#### Assigned task:
In the entries that follow, the first line to write out is the one containing "Switch to the", and the last is the one containing "Expand the divider rocket group". Reproduce that stretch exactly, with nothing before or after it.

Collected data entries
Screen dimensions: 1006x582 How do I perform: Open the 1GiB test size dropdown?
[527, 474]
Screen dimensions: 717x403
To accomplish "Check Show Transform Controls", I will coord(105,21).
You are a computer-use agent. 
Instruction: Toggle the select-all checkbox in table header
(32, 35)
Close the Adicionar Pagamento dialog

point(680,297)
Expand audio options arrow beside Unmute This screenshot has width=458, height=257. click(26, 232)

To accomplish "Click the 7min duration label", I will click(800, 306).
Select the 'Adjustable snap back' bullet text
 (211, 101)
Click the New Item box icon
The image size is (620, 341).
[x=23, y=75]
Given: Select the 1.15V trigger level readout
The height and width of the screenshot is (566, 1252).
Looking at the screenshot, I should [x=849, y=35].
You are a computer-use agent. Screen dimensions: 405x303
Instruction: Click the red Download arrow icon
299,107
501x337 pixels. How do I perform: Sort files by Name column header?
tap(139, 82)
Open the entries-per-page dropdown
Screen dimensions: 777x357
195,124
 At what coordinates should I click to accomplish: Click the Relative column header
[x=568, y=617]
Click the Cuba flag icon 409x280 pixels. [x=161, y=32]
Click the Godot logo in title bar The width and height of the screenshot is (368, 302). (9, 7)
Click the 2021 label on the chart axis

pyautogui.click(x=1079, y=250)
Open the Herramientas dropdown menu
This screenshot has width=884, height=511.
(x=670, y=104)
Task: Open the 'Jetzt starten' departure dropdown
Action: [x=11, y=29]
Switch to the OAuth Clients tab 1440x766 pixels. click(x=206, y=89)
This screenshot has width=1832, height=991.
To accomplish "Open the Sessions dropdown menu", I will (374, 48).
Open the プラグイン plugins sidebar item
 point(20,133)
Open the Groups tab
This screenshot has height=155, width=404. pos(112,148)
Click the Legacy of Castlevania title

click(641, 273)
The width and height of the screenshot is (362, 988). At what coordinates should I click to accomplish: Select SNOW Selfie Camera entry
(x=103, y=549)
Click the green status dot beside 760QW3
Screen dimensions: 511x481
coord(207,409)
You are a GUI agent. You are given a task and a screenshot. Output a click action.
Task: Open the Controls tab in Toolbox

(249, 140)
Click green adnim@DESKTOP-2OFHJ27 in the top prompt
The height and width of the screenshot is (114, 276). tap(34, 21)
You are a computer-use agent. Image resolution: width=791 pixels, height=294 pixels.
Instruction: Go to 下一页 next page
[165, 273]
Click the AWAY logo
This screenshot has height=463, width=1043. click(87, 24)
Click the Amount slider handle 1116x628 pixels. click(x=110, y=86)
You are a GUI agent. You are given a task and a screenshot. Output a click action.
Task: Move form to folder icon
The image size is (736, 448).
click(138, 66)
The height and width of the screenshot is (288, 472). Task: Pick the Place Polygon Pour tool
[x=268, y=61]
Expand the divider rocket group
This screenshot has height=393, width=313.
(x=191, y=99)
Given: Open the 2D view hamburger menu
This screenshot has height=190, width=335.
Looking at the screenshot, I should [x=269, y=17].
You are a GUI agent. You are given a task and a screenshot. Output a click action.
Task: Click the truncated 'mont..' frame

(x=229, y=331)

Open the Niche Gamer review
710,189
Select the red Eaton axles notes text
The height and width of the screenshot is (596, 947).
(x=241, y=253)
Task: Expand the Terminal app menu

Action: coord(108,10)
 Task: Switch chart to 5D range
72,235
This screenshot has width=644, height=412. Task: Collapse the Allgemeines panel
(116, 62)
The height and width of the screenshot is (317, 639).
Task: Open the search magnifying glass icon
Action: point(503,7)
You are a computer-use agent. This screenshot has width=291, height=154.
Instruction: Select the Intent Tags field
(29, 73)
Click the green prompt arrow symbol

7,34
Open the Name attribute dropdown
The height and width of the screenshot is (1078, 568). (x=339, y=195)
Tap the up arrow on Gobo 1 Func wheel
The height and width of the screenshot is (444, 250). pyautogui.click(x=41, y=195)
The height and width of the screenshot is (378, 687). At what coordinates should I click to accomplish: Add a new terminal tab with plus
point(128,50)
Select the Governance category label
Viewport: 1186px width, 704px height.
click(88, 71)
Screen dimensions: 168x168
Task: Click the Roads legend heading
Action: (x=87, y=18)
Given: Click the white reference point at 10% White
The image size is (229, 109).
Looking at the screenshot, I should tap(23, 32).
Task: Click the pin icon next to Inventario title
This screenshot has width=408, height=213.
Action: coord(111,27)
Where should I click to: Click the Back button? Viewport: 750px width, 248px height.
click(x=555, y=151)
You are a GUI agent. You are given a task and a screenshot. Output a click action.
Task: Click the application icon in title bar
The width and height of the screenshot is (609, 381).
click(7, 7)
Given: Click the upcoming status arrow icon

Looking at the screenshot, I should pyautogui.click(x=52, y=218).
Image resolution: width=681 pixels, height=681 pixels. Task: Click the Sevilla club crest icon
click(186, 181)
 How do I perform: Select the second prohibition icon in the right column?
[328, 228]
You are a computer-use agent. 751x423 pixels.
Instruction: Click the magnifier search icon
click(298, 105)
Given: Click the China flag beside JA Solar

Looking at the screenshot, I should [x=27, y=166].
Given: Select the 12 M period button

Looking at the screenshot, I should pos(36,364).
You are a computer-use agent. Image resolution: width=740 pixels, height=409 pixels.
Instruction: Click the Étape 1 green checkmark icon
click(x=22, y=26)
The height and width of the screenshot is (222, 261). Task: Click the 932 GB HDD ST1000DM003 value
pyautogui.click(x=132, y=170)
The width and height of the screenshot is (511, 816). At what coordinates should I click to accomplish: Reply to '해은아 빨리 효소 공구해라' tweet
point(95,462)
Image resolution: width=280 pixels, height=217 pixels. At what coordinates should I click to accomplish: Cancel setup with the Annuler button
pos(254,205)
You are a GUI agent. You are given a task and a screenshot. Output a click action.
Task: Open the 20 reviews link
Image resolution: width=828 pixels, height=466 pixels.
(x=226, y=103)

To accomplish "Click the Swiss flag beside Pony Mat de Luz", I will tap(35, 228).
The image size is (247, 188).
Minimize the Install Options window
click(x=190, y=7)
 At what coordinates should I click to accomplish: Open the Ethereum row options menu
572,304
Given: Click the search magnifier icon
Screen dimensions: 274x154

#### Response to the task:
Switch to the OAuth Clients tab 1440x766 pixels. click(x=206, y=89)
This screenshot has width=1832, height=991.
To accomplish "Open the Sessions dropdown menu", I will (374, 48).
Open the プラグイン plugins sidebar item
 point(20,133)
Open the Groups tab
This screenshot has height=155, width=404. pos(112,148)
Click the Legacy of Castlevania title

click(641, 273)
The width and height of the screenshot is (362, 988). At what coordinates should I click to accomplish: Select SNOW Selfie Camera entry
(x=103, y=549)
Click the green status dot beside 760QW3
Screen dimensions: 511x481
coord(207,409)
You are a GUI agent. You are given a task and a screenshot. Output a click action.
Task: Open the Controls tab in Toolbox

(249, 140)
Click green adnim@DESKTOP-2OFHJ27 in the top prompt
The height and width of the screenshot is (114, 276). tap(34, 21)
You are a computer-use agent. Image resolution: width=791 pixels, height=294 pixels.
Instruction: Go to 下一页 next page
[165, 273]
Click the AWAY logo
This screenshot has height=463, width=1043. click(87, 24)
Click the Amount slider handle 1116x628 pixels. click(x=110, y=86)
You are a GUI agent. You are given a task and a screenshot. Output a click action.
Task: Move form to folder icon
The image size is (736, 448).
click(138, 66)
The height and width of the screenshot is (288, 472). Task: Pick the Place Polygon Pour tool
[x=268, y=61]
Expand the divider rocket group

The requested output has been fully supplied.